##### Dataset content
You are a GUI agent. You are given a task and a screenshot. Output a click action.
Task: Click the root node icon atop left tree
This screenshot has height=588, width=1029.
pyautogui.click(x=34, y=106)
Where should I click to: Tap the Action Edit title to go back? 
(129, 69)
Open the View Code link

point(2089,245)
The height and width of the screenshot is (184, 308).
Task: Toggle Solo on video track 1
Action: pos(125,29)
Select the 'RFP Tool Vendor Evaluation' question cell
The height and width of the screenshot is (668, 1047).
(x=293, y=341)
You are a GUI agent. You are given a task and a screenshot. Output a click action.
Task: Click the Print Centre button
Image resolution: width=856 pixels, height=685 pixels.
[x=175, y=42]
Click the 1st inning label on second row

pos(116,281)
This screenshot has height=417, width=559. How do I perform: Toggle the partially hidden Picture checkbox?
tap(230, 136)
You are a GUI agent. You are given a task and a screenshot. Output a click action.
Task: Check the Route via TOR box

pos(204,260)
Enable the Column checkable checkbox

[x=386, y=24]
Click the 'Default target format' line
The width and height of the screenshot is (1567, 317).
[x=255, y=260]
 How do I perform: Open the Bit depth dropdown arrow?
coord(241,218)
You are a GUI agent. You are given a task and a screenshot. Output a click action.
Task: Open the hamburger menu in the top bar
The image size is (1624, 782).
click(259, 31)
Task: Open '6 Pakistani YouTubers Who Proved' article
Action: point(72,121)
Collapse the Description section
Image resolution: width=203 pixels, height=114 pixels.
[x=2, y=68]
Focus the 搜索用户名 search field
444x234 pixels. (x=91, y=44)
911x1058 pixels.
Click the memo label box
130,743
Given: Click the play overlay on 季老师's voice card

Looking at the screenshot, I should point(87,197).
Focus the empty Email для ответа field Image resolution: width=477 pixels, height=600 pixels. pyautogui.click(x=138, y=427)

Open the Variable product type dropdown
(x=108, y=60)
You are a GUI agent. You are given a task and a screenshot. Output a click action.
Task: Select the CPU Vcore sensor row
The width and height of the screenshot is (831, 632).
##########
Your objective →
Find the line with "911x1058 pixels." in the data above. Restate it and all later lines word for word, ending with the last line.

Response to this task →
911x1058 pixels.
Click the memo label box
130,743
Given: Click the play overlay on 季老师's voice card

Looking at the screenshot, I should point(87,197).
Focus the empty Email для ответа field Image resolution: width=477 pixels, height=600 pixels. pyautogui.click(x=138, y=427)

Open the Variable product type dropdown
(x=108, y=60)
You are a GUI agent. You are given a task and a screenshot. Output a click action.
Task: Select the CPU Vcore sensor row
The width and height of the screenshot is (831, 632).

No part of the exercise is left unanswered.